As planespotting takes flight on social media, it is uplifting people, hobbyists

This is not merely unique to Thiruvananthapuram. It is a popular hobby wherever there are airports.
People gather at Kallumkoottam viewpoint in Kochi to watch a flight landing
People gather at Kallumkoottam viewpoint in Kochi to watch a flight landing Photo | Courtesy: Instagram

THIRUVANANTHAPURAM: At Ponnara Palam, near Vallakkadavu, the roar of airplane engines has become more than just noise. The spot has become a hub for planespotters, mostly youngsters, who gather here to track the paths of planes. They are eager to watch flights land and take off. Some track them using mobile applications, while others capture moments and share them on social media.

This is not merely unique to Thiruvananthapuram. It is a popular hobby wherever there are airports.

“The more you watch aircrafts, the more you want to know about them,” says Gowtham Pramod, a Kochi-based graphic designer.

In Kochi, the Kallumkootam viewpoint has long been a favourite. Round the clock, crowds can be seen gasping at the approaching aircraft. You can even hear some identify the airline: Vistara, Qatar, Emirates, etc. The ones that track flights sometimes announce the landing of their favourites.

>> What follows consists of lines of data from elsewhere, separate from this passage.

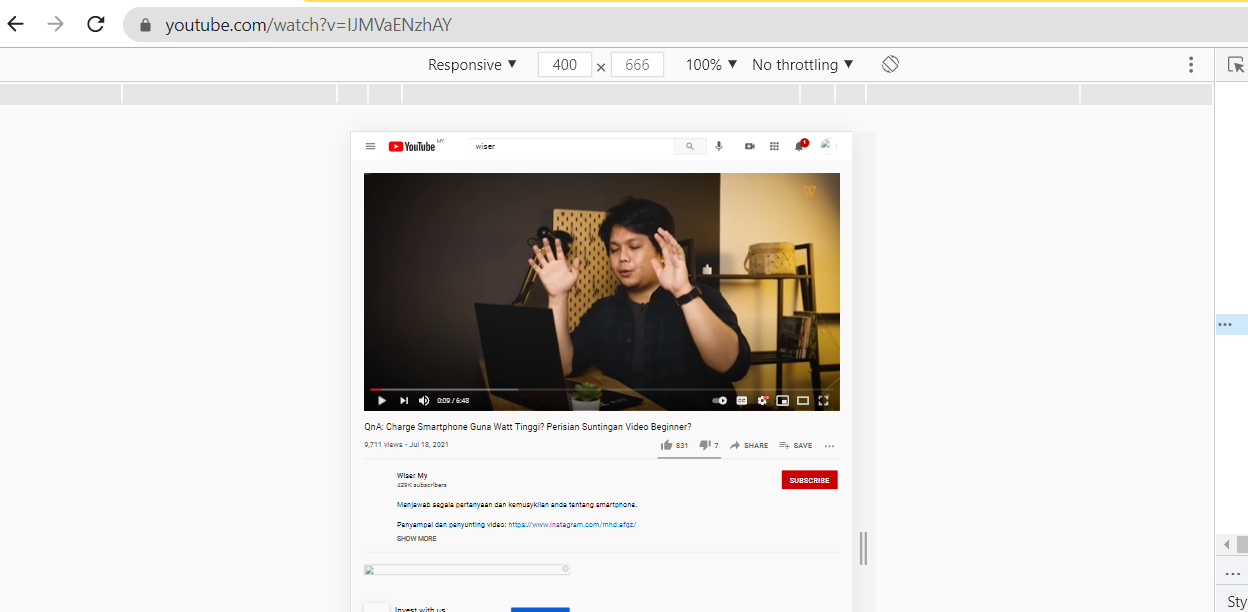
Task: Open the YouTube apps grid icon
Action: coord(774,146)
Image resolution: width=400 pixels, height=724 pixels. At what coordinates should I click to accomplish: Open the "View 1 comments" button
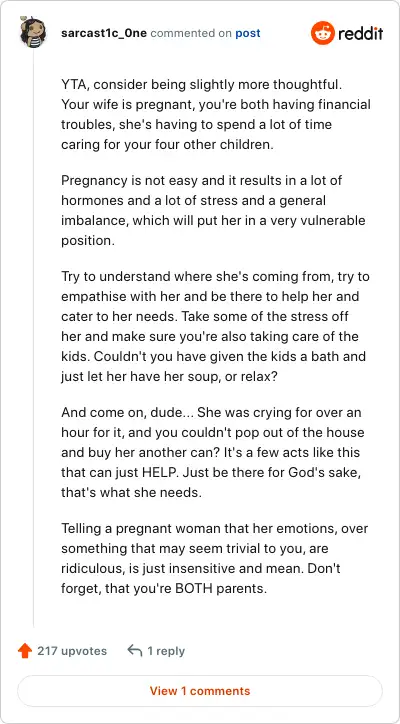click(x=200, y=691)
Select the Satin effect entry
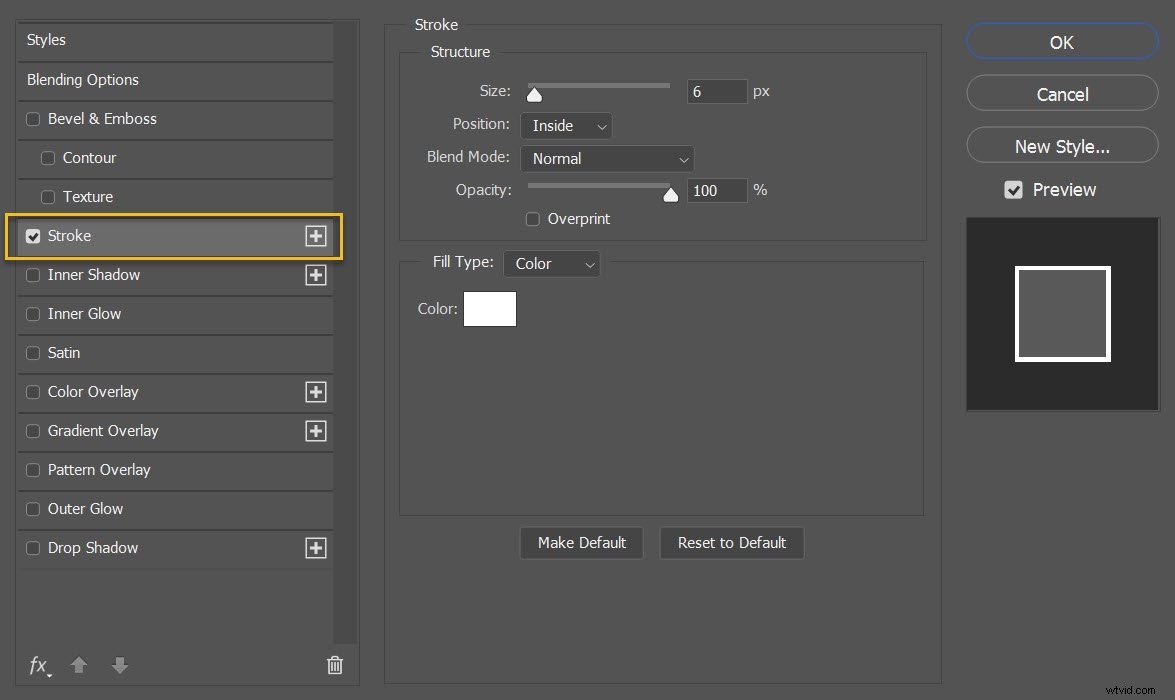The image size is (1175, 700). point(64,353)
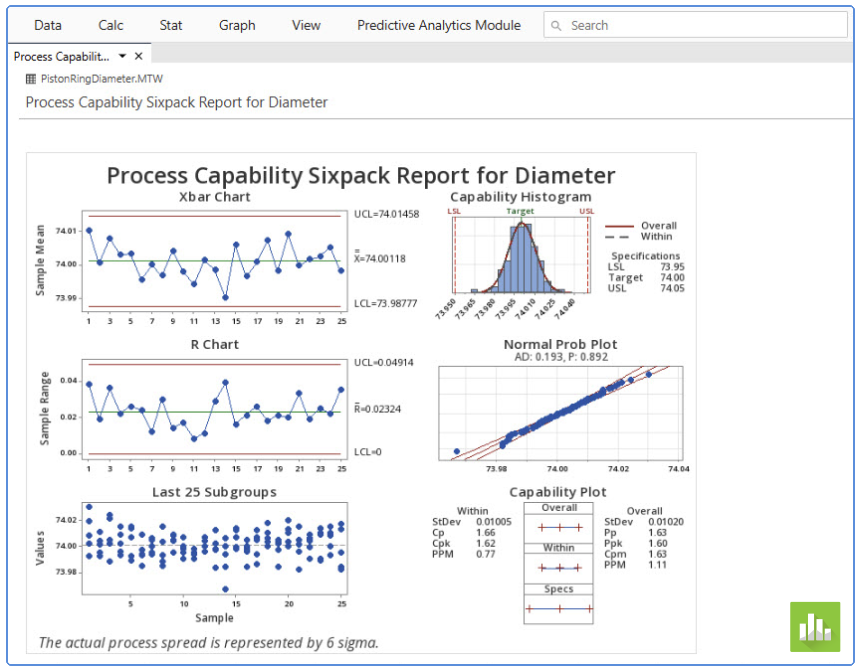Click the Xbar Chart plot
860x671 pixels.
pos(210,262)
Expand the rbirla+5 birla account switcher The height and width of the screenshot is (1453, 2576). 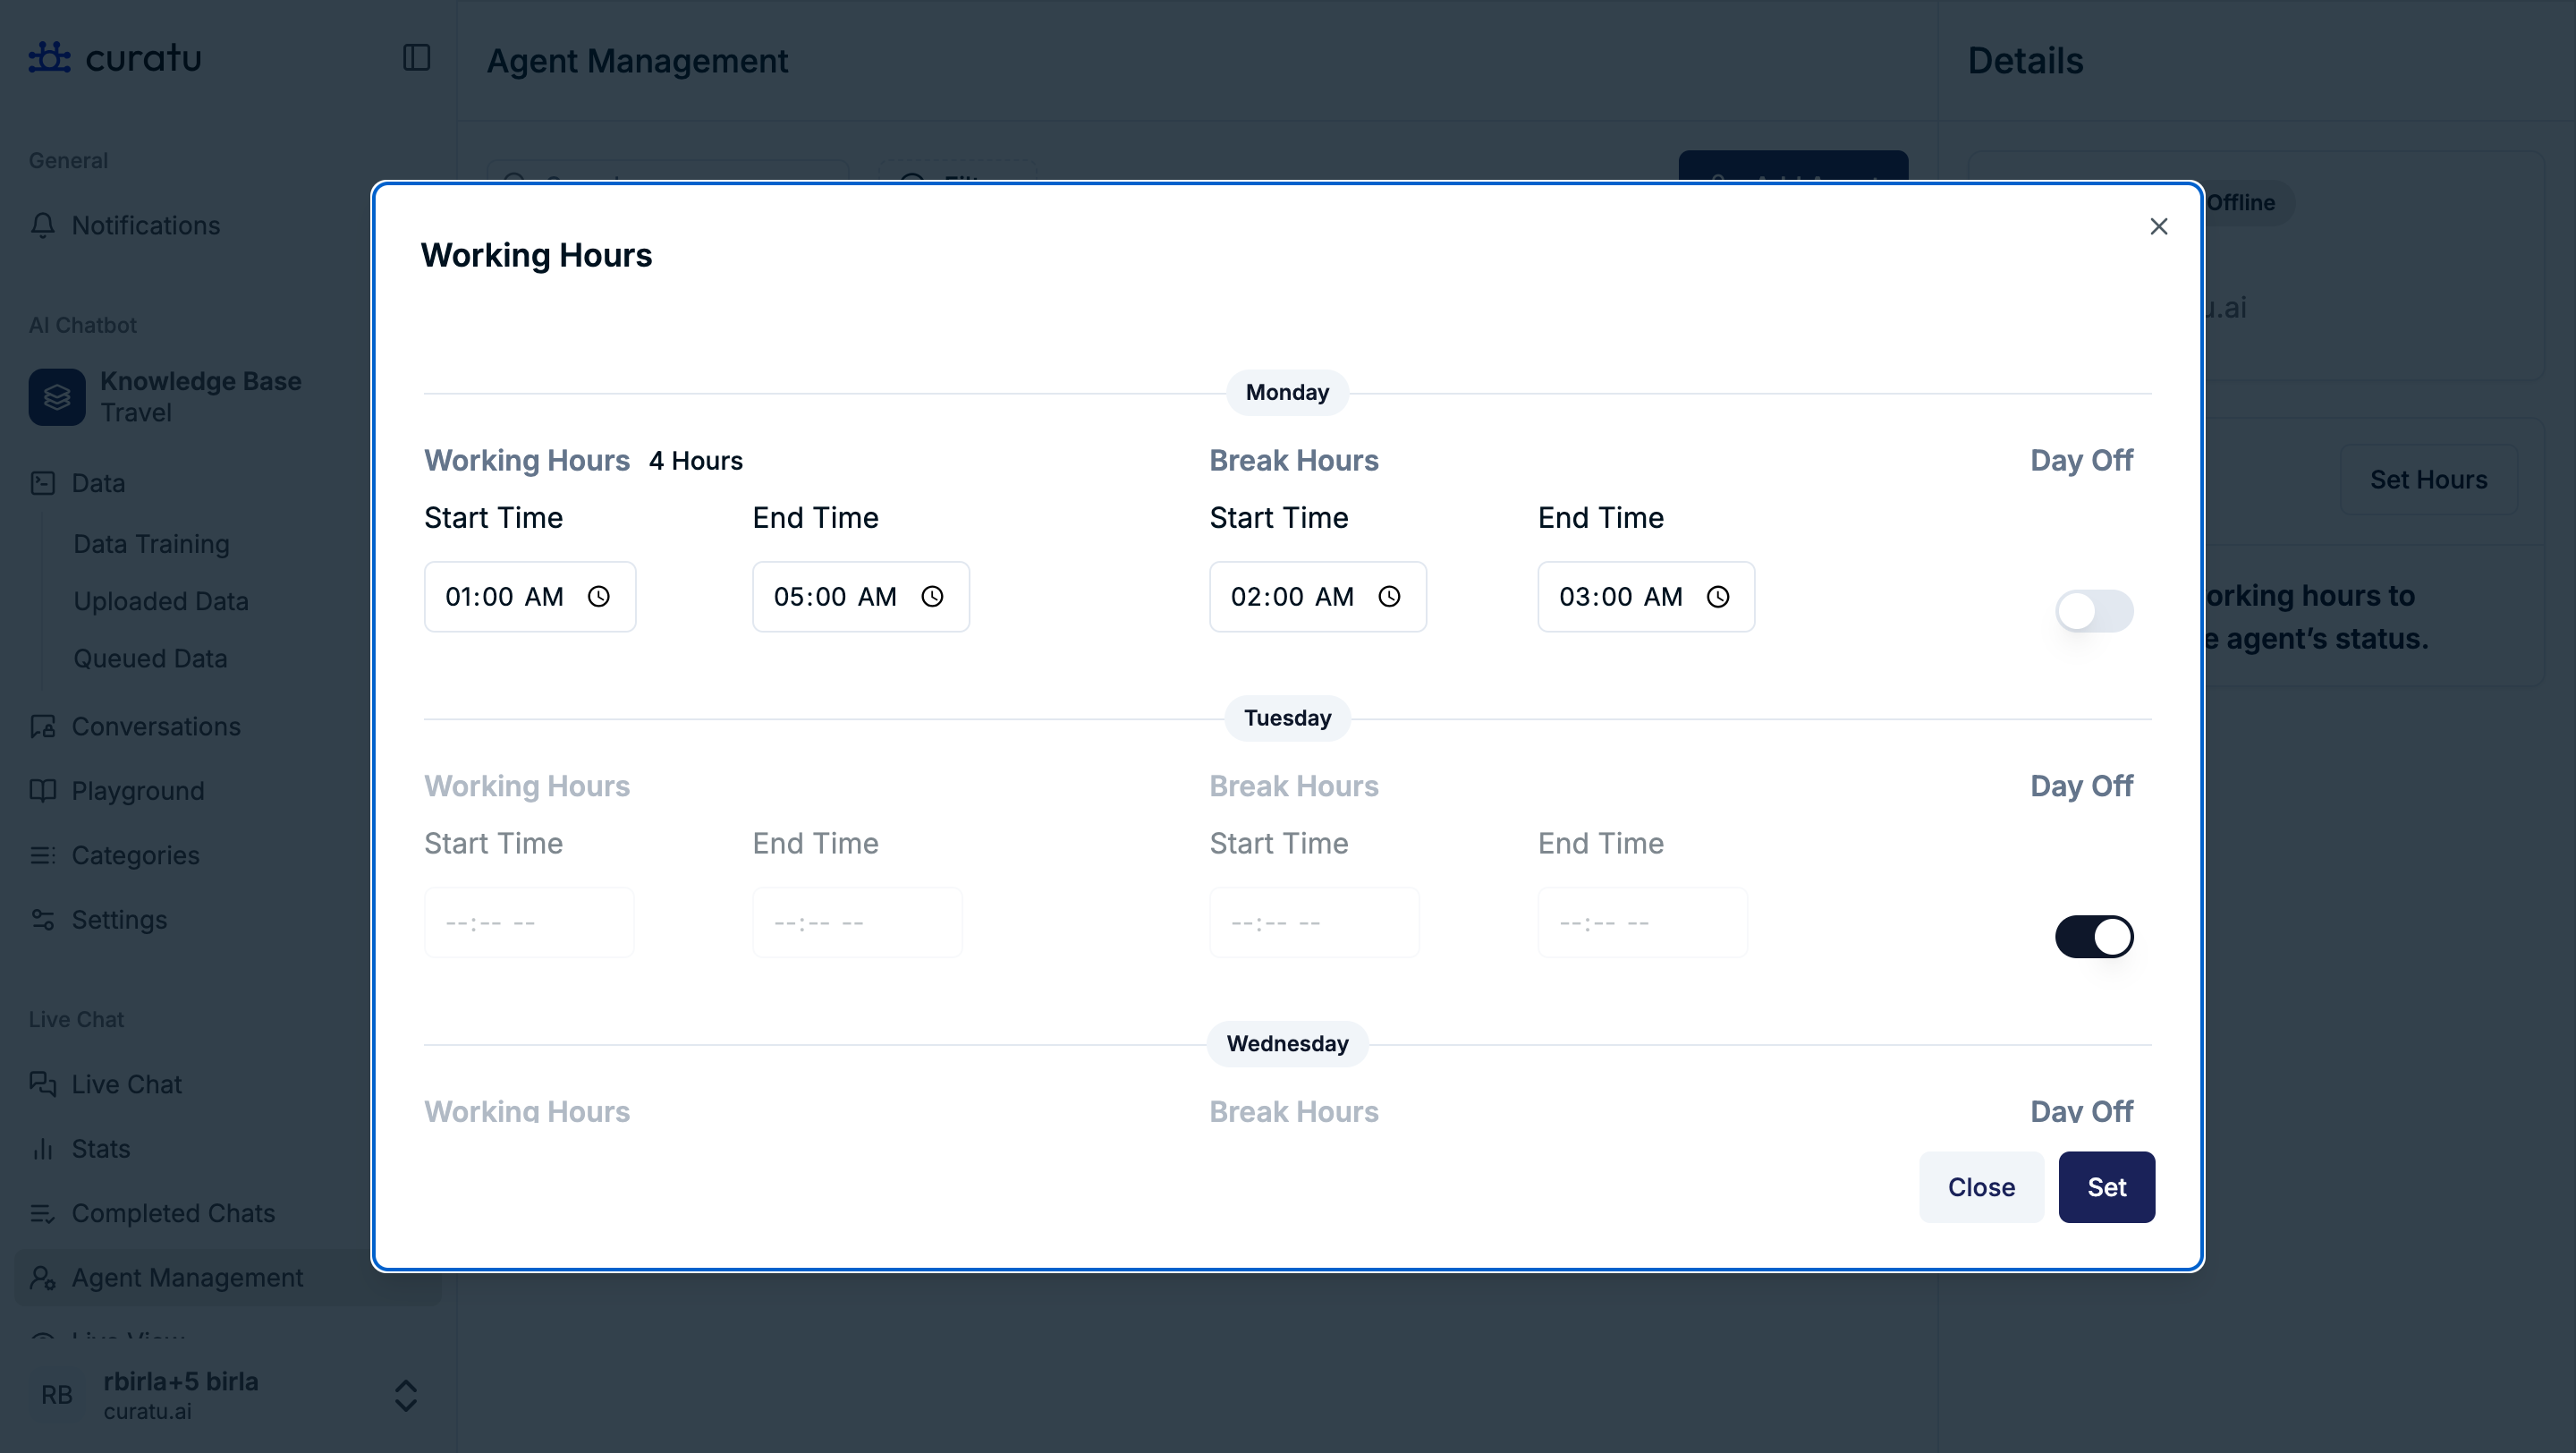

The trend of planespotting is growing with many turning their passion into content. For these hobbyists, it’s not just about watching planes, but also documenting and sharing the experience.

The hobby offers a chance to connect with fellow spotters and share the passion.

For Midhun Joseph, a photography student in Kochi, planespotting is an escape. “It’s a form of relaxation. Going out with friends and watching planes in the wee hours is calming.”

“The howling of aircraft is kind of cathartic as it breaks the silence and fills us with pride,” notes Sruthy P, an English literature student.

The community is not just about personal satisfaction. It’s also about educating the public. Plane Spotters Kerala, an informal group of enthusiasts, has been active for nearly five years. From its beginnings as a Facebook group, the collective now conducts photography exhibitions and educates people on trends in the aviation industry.

“In 2017, at Thiruvananthapuram airport we installed a sign that spells out TRV -- the IATA code of the airport. The idea was inspired by the LAX installation at Los Angeles airport. It was the first of its kind in India and has since sparked a trend at many other airports,” said Prakash Sankar, president of Plane Spotters Kerala.

Social media has given planespotting a new dimension. Instagram reels featuring aircraft can garner thousands of views, turning what was once a niche hobby into a widely seen one.

Planespotters edit and post videos like other hobbyists. At Ponnara Palam and beyond, the skies are no longer just a passageway for flights. They are a canvas for many to explore, document, and share their love for airplanes.